What the task requires — Below are records; work out how many of their lines hold the string "pixels" and give that number alone.

Material for this task —
= Beginning of Section =

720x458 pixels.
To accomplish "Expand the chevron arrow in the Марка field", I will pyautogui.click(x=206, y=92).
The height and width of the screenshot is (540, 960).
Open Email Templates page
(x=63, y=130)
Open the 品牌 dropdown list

= End of Section =
= Beginning of Section =

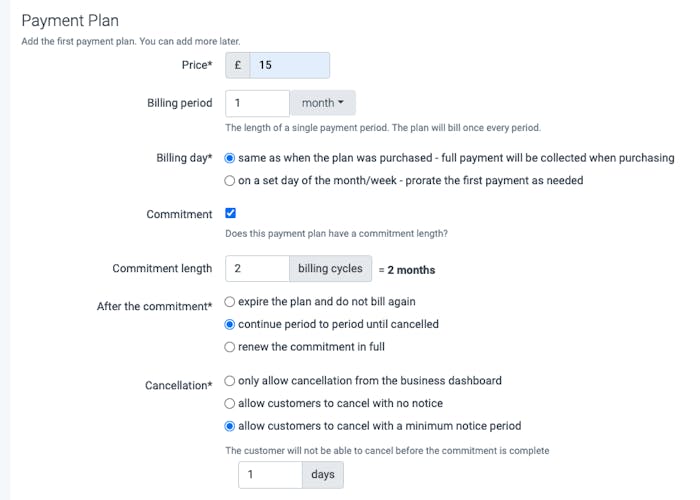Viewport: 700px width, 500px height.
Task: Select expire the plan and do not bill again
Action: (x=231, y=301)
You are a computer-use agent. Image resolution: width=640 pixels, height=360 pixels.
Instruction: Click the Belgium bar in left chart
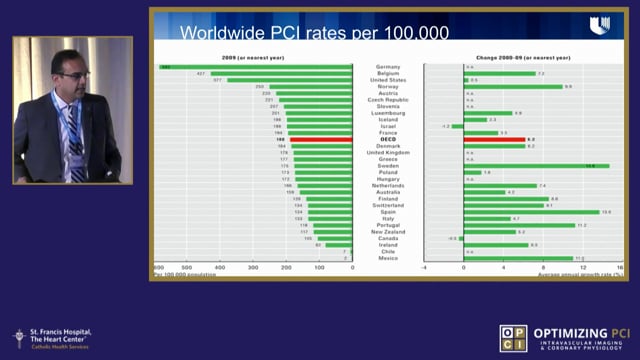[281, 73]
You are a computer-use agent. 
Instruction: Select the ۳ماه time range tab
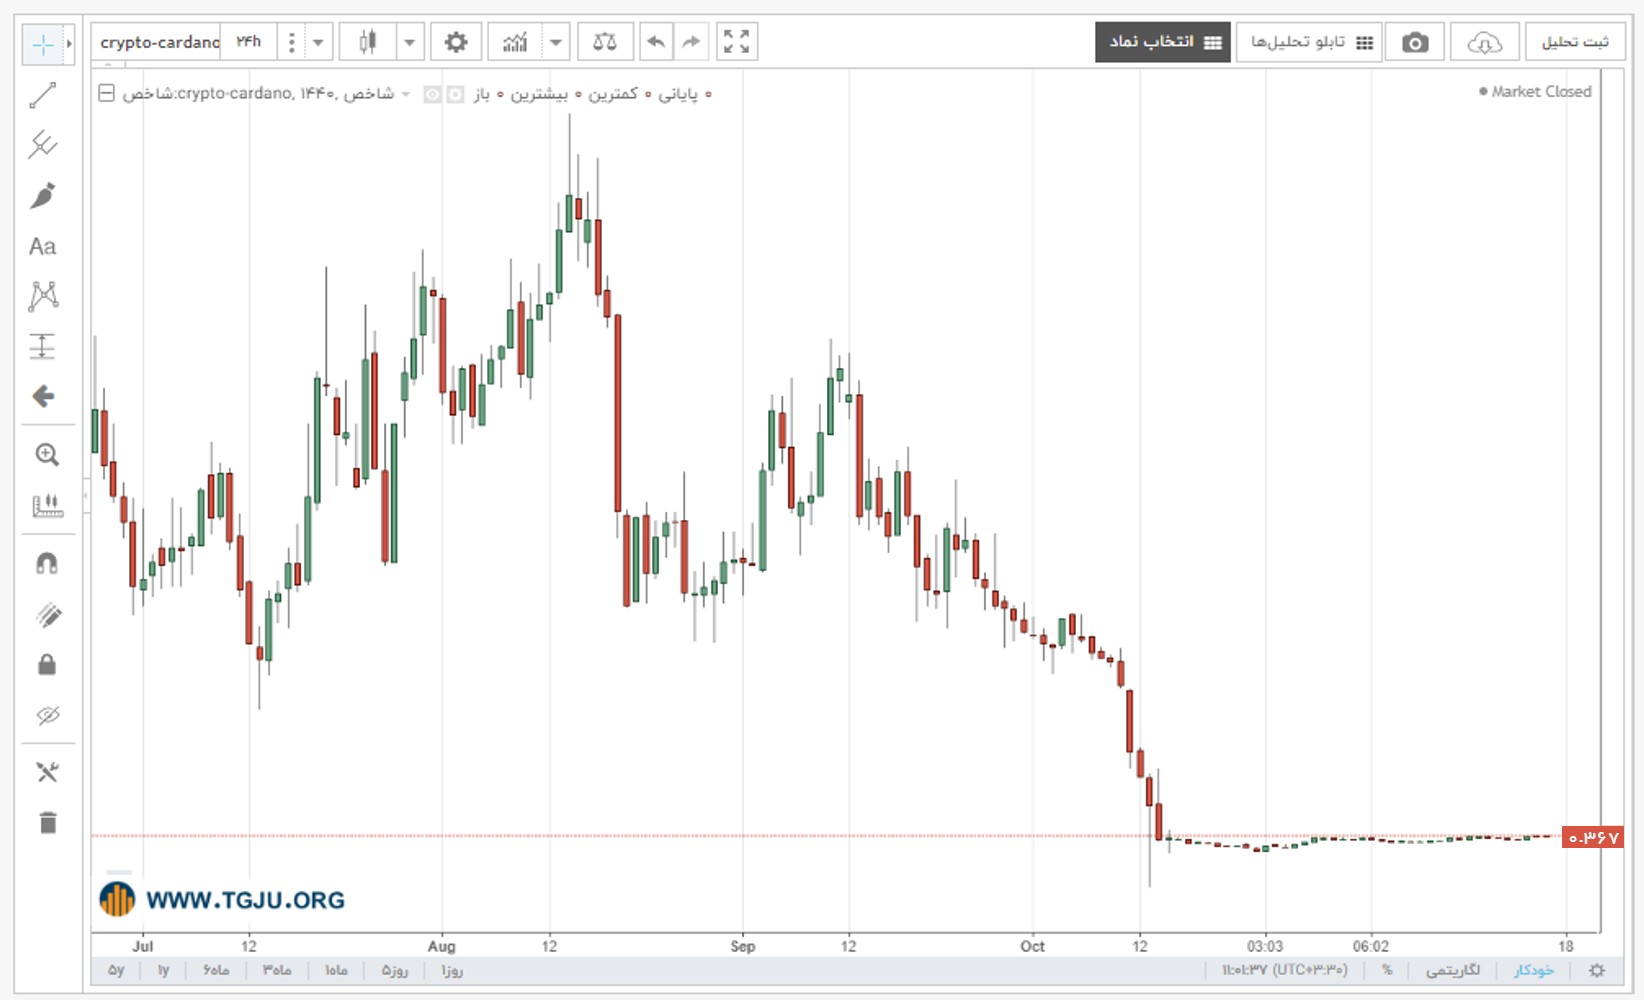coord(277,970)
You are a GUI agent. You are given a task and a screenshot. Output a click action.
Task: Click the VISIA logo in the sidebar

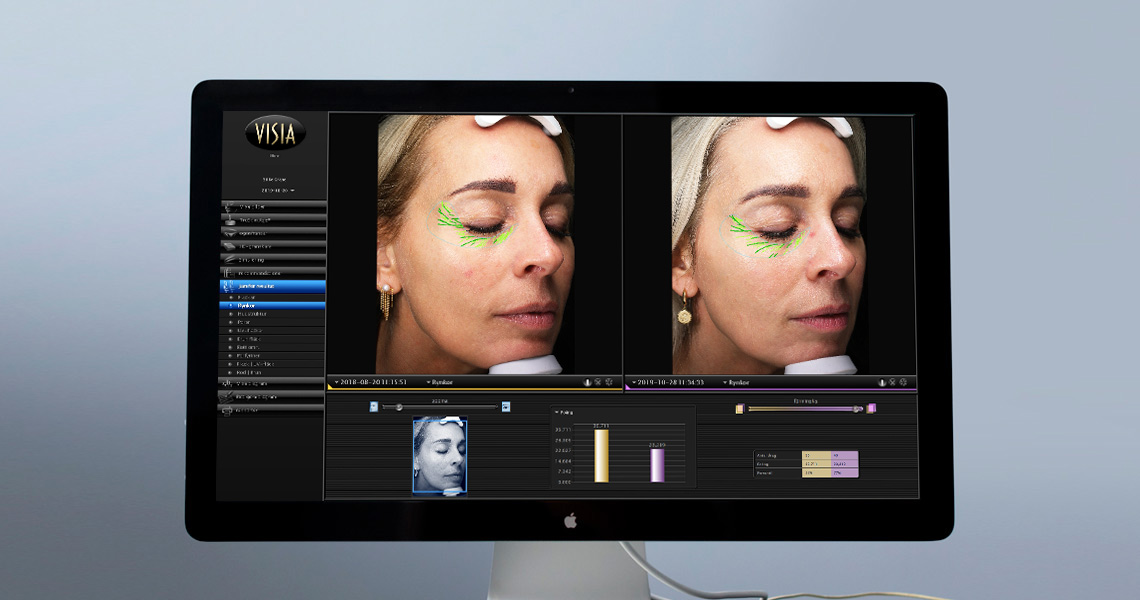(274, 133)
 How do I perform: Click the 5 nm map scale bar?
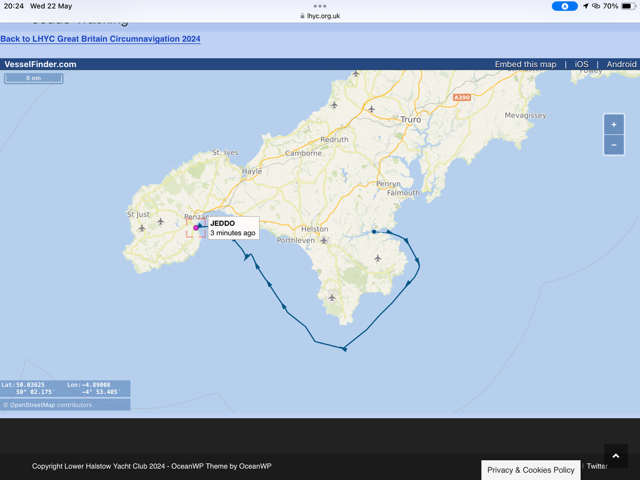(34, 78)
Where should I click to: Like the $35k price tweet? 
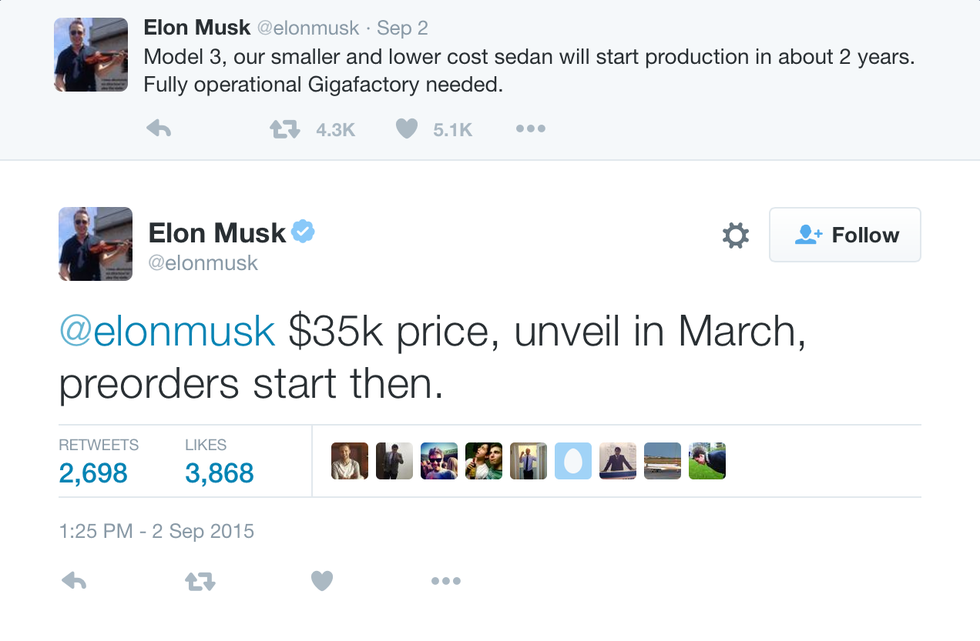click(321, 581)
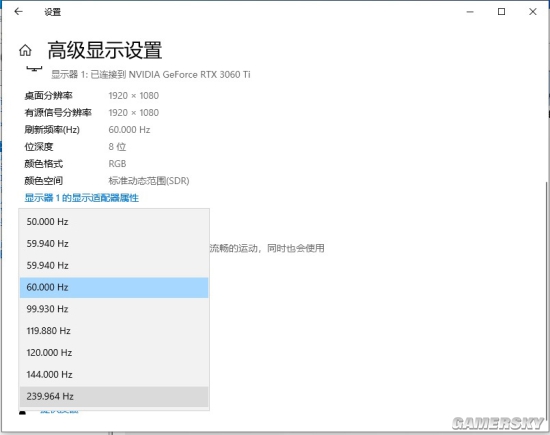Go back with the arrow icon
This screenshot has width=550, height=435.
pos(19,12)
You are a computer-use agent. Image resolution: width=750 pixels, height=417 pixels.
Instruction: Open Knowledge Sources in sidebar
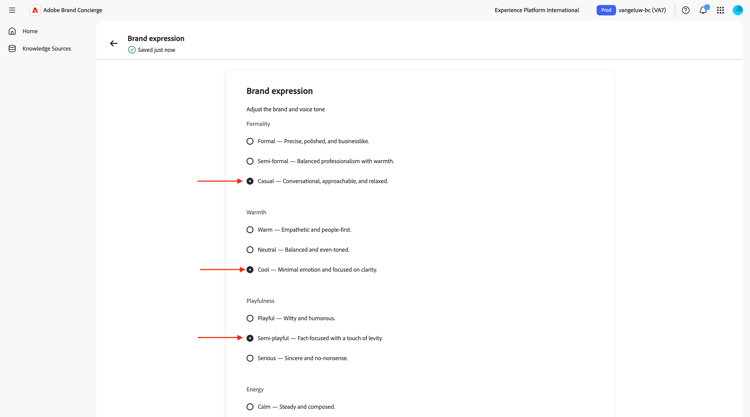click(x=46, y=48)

= End of Section =

Solution to this task — 3